_Work to complete_
An exact copy of every entry is the answer here, with no pictures.

Start of Block

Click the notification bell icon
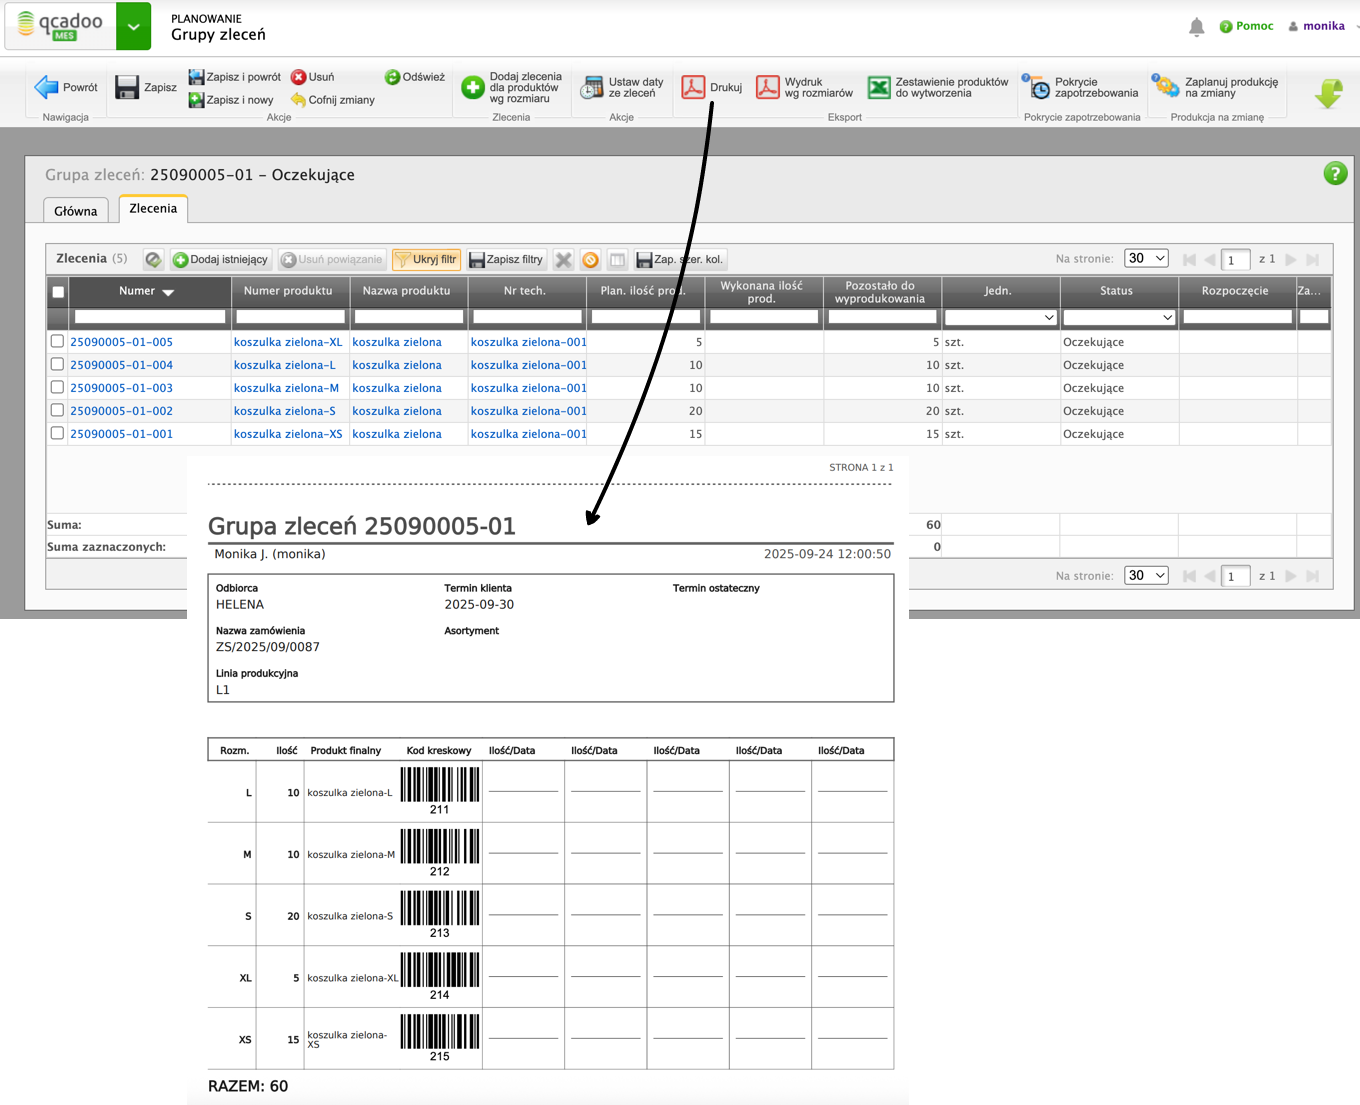This screenshot has width=1360, height=1105. click(1196, 27)
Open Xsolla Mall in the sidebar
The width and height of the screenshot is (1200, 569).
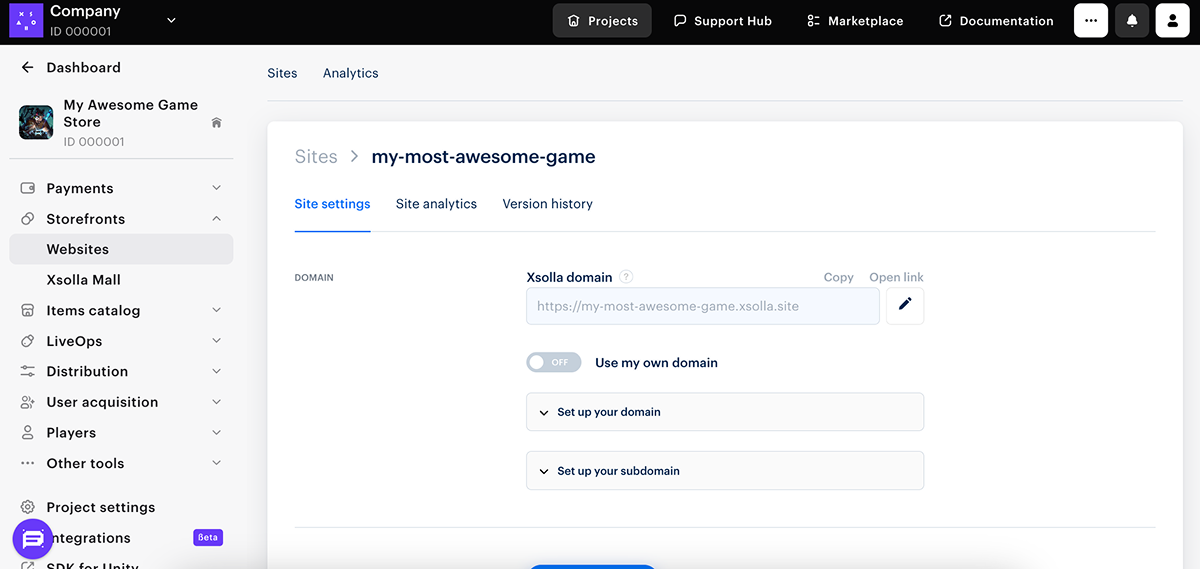[83, 280]
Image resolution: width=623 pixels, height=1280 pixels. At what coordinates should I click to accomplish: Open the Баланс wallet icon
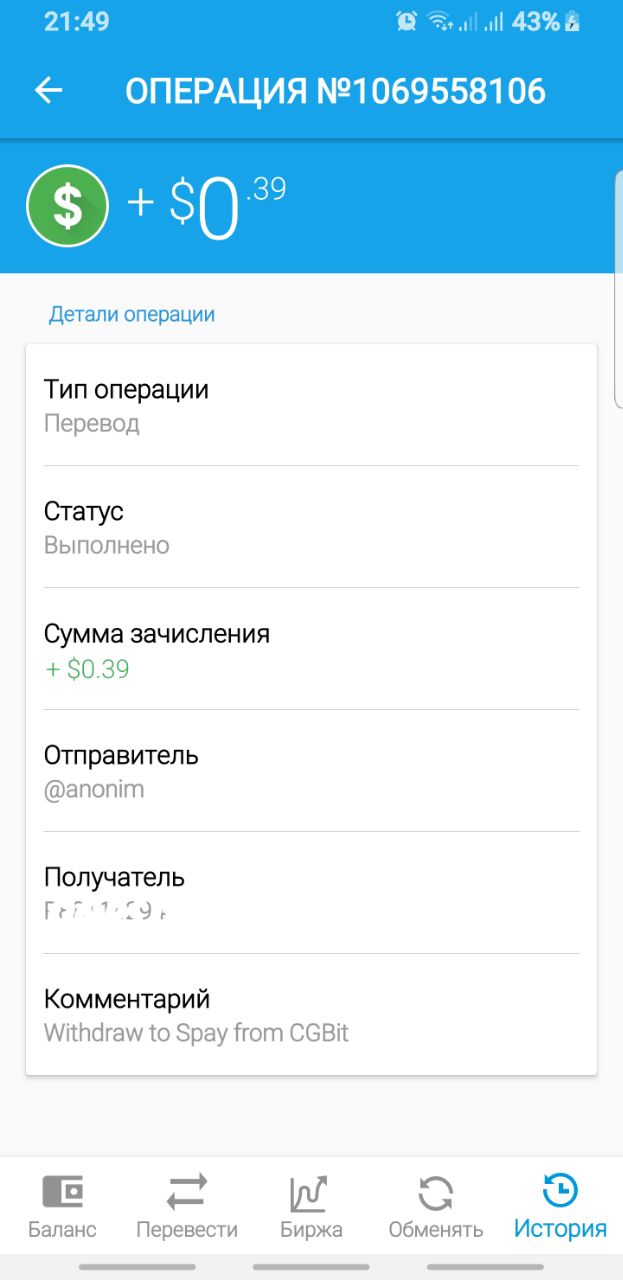[x=62, y=1192]
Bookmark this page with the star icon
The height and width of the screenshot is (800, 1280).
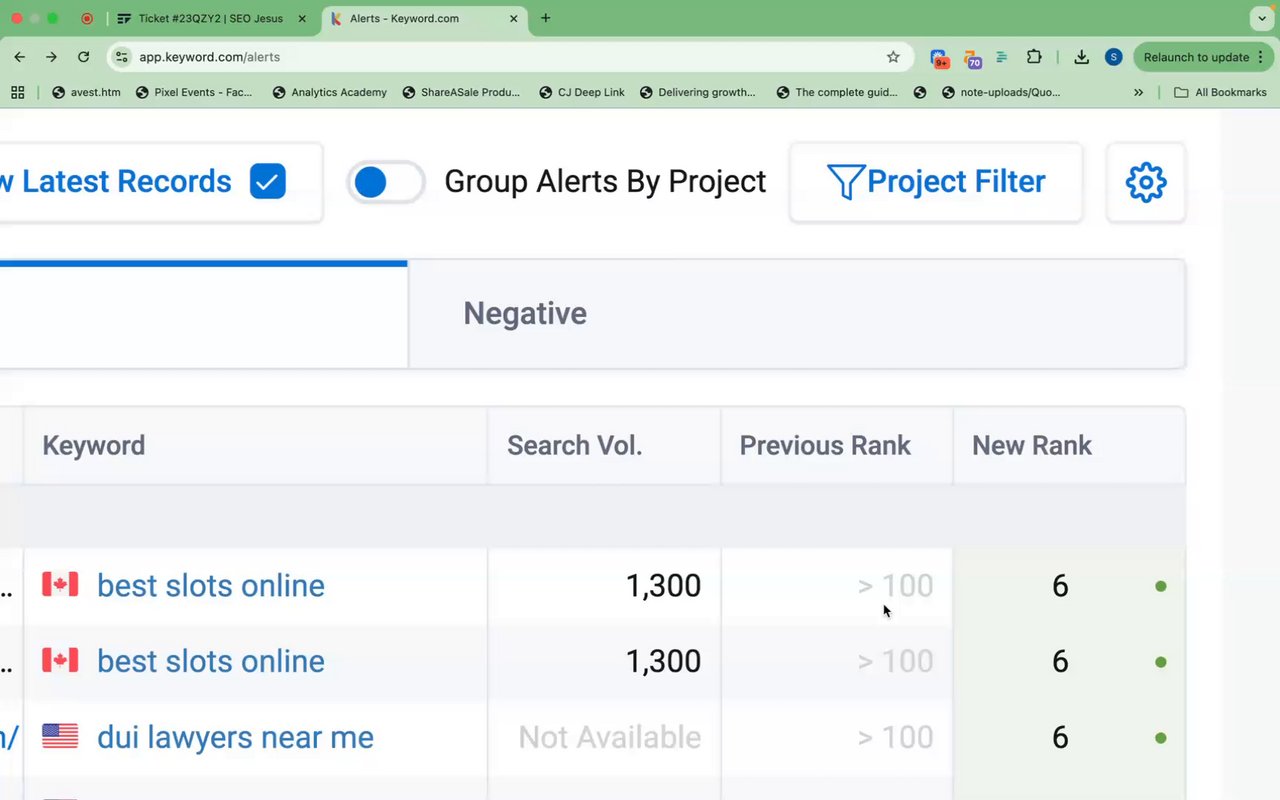[x=893, y=57]
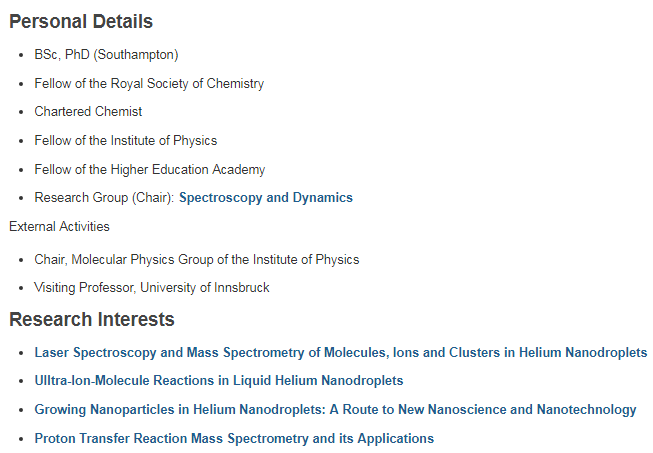Click the bullet before Proton Transfer Reaction link
Screen dimensions: 653x453
click(22, 439)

End of Block

_Result for this task_
Click the notification bell icon
This screenshot has width=1360, height=1105. click(1196, 27)
Open Xsolla Mall in the sidebar
The width and height of the screenshot is (1200, 569).
[83, 280]
Image resolution: width=623 pixels, height=1280 pixels. At what coordinates should I click to accomplish: Open the Баланс wallet icon
[x=62, y=1192]
Bookmark this page with the star icon
The height and width of the screenshot is (800, 1280).
[x=893, y=57]
Click the bullet before Proton Transfer Reaction link
Screen dimensions: 653x453
click(22, 439)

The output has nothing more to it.